## What the task asks
Could you write out exactly, and only, the lines from the one containing "Click the 提交 button" through the last line of the data, leaving out all pictures?

## Information given
= Beginning of Section =
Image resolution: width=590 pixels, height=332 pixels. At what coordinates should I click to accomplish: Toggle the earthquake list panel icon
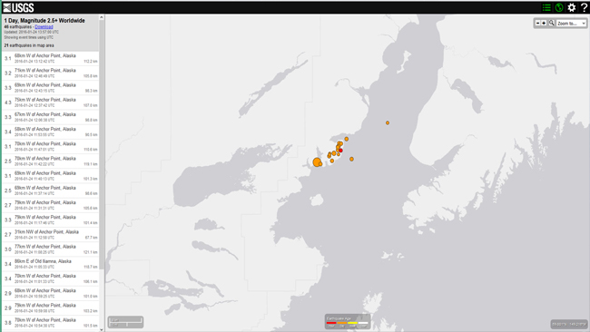tap(546, 7)
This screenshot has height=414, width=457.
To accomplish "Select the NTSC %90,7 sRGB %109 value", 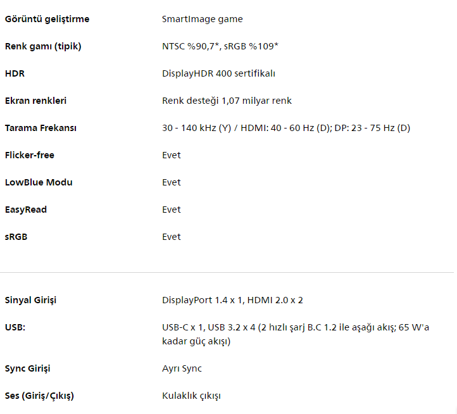I will pos(220,46).
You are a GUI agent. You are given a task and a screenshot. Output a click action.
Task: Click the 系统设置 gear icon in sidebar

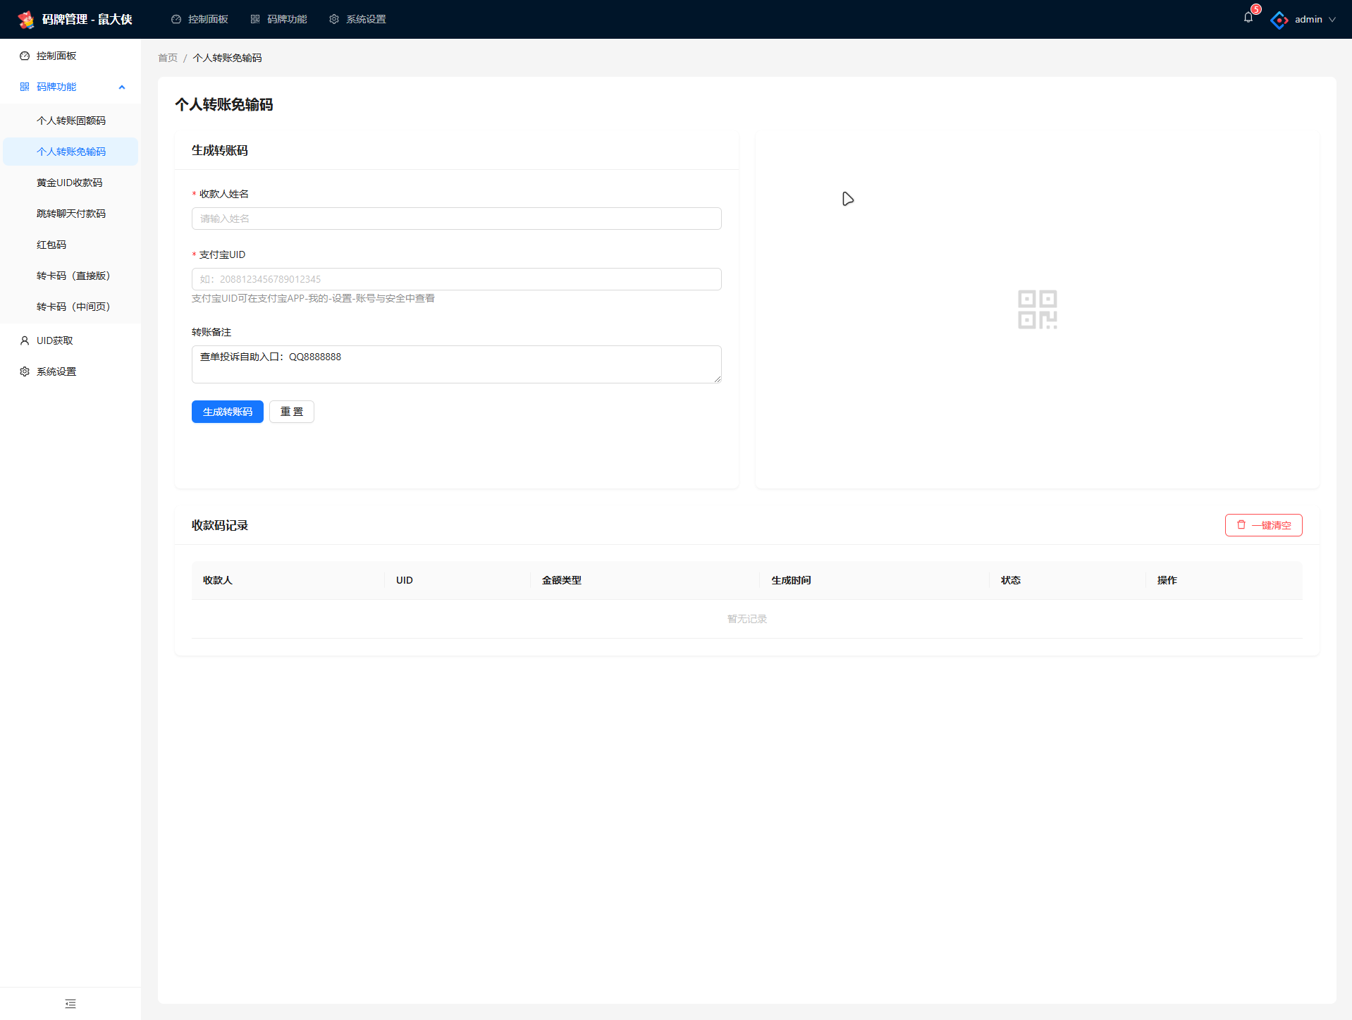pos(25,371)
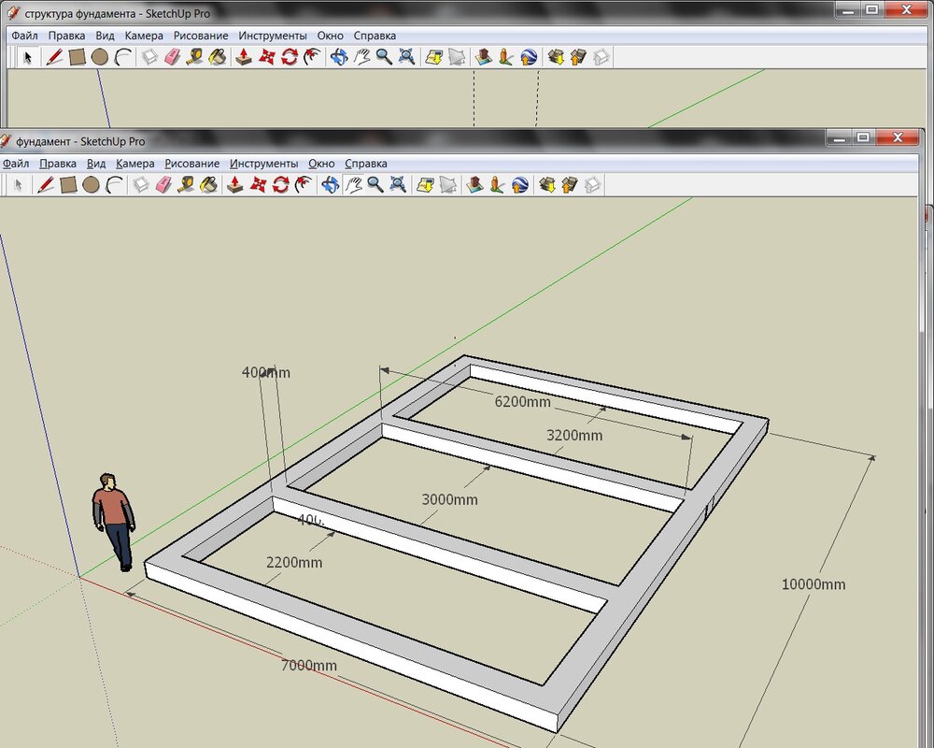Screen dimensions: 934x748
Task: Select the Rotate tool in фундамент window
Action: [x=281, y=185]
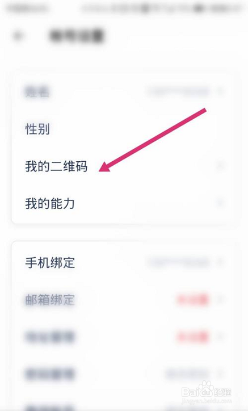
Task: Tap the QR code icon in 我的二维码 row
Action: [202, 166]
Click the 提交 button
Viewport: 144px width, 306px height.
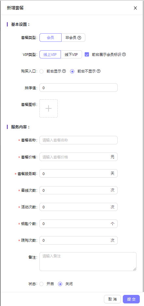coord(131,299)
= End of Section =
## Task response
Click the 提交 button
Viewport: 144px width, 306px height.
coord(131,299)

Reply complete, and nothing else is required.